Text provided =>
Reciprocating piston drive mechanism
A reciprocating piston drive mechanism, especially for a reciprocating piston vacuum pump, includes a cylinder (3) embodied in a housing (12). A piston (4) is moved back and forth in the cylinder by an electromagnetic drive that has an electromagnet (11) on the stator side and at least one permanent magnet (18, 19) on the piston side. In order to increase service life of said drive mechanism, permanent magnets (15, 16) are also provided on the stator side. The piston permanent magnet(s) (18, 19) and the stator permanent magnets (15, 16) are configured and disposed in such a way that the piston (4) is magnetically biased to a substantially central axial position in the idle state.
The present invention relates to a reciprocating piston drive mechanism, especially for a reciprocating piston vacuum pump, comprising a housing, a cylinder embodied in said housing, a piston moving back and forth in the cylinder and an electromagnetic drive for the piston that has an electromagnet on the stator side and at least one permanent magnet on the piston side.
A reciprocating piston drive mechanism having such characteristics is known from DE-A-41 02 710. In this reciprocating piston drive mechanism according to the state-of-the-art there are located in the cylinder two springs, of which one each extends between one of the face sides of the piston and the related face side of the cylinder. Through this, the piston adopts a substantially central axial position in the idle state. When continually stressing the helical springs, fatigue affecting the material of the springs is unavoidable. For this reason, the service life of reciprocating piston drive mechanisms according to the state-of-the-art is thus limited to the service life of the material employed for the springs.
The reciprocating piston drive mechanism according to DE-A-41 02 710 is a component of a reciprocating piston pump, in which at least one of the two chambers created by piston and cylinder has the function of a compression chamber. Located in this chamber or these chambers are the helical springs. This gives rise to unwanted clearance volumes, this impairing the pumping effect.
It is the task of the present invention to improve a reciprocating piston drive mechanism of the aforementioned kind in such a manner that it no longer offers the disadvantage of spring materials being subjected to fatigue. Moreover, the design goal is such that the drive mechanism be particularly well suited for reciprocating piston vacuum pumps.

Listed entries =>
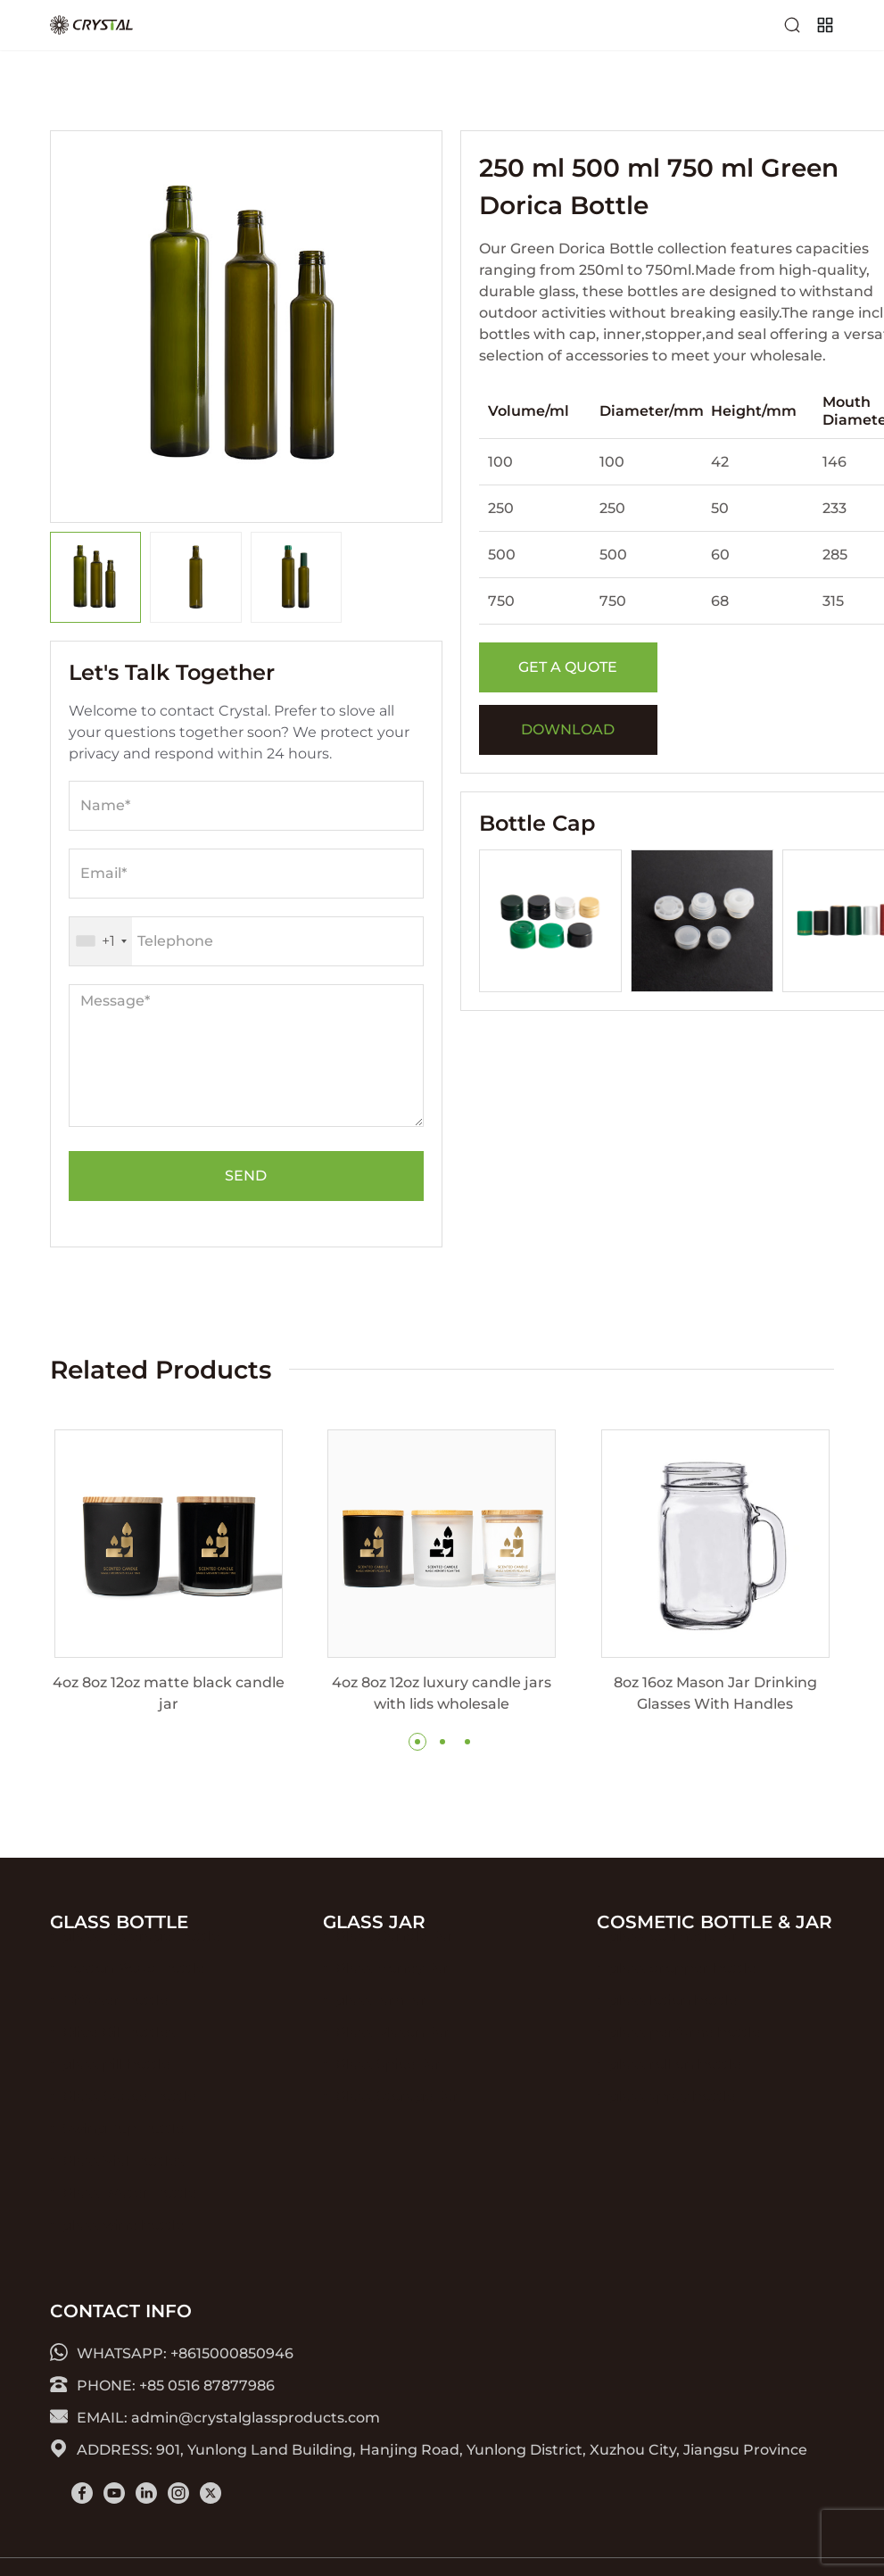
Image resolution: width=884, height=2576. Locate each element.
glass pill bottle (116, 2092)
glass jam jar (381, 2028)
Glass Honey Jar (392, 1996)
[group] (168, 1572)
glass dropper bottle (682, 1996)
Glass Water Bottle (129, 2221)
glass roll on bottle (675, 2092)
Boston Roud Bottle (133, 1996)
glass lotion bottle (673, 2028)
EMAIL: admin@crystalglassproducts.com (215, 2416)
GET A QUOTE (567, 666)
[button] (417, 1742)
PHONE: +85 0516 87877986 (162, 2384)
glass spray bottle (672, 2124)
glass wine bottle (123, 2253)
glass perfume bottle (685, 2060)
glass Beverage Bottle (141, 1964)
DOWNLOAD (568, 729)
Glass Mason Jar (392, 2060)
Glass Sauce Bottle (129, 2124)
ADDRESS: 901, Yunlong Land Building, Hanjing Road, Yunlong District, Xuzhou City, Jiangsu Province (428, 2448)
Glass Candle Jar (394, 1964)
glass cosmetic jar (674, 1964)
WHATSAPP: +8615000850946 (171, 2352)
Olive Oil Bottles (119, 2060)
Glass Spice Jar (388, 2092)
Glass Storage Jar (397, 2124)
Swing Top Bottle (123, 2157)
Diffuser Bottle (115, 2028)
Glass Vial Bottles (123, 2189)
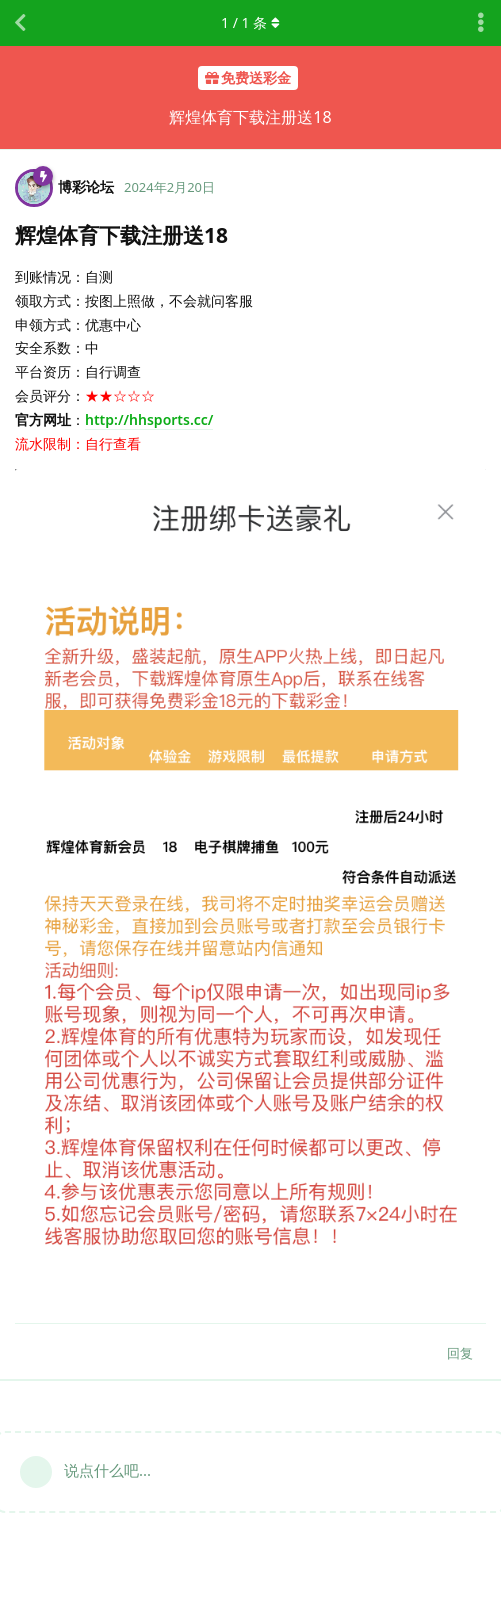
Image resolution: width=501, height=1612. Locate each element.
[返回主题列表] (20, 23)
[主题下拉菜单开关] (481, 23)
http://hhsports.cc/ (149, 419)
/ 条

Required tasks =>
• A. Answer these questions from the piston drive mechanism text:
(i) Which document describes an earlier drive mechanism with these characteristics?
(ii) How many springs are located in the cylinder of that earlier mechanism?
(iii) What do the helical springs in the compression chamber give rise to?
• B. Please reproduce word for word the part of the piston drive mechanism text starting at "A reciprocating piston drive mechanism having" and ending at "for the springs.".
The records are separate material and are unrelated to the text.

Answers in order =>
• A.
(i) DE-A-41 02 710
(ii) Two
(iii) Unwanted clearance volumes, which impair the pumping effect

• B.
A reciprocating piston drive mechanism having such characteristics is known from DE-A-41 02 710. In this reciprocating piston drive mechanism according to the state-of-the-art there are located in the cylinder two springs, of which one each extends between one of the face sides of the piston and the related face side of the cylinder. Through this, the piston adopts a substantially central axial position in the idle state. When continually stressing the helical springs, fatigue affecting the material of the springs is unavoidable. For this reason, the service life of reciprocating piston drive mechanisms according to the state-of-the-art is thus limited to the service life of the material employed for the springs.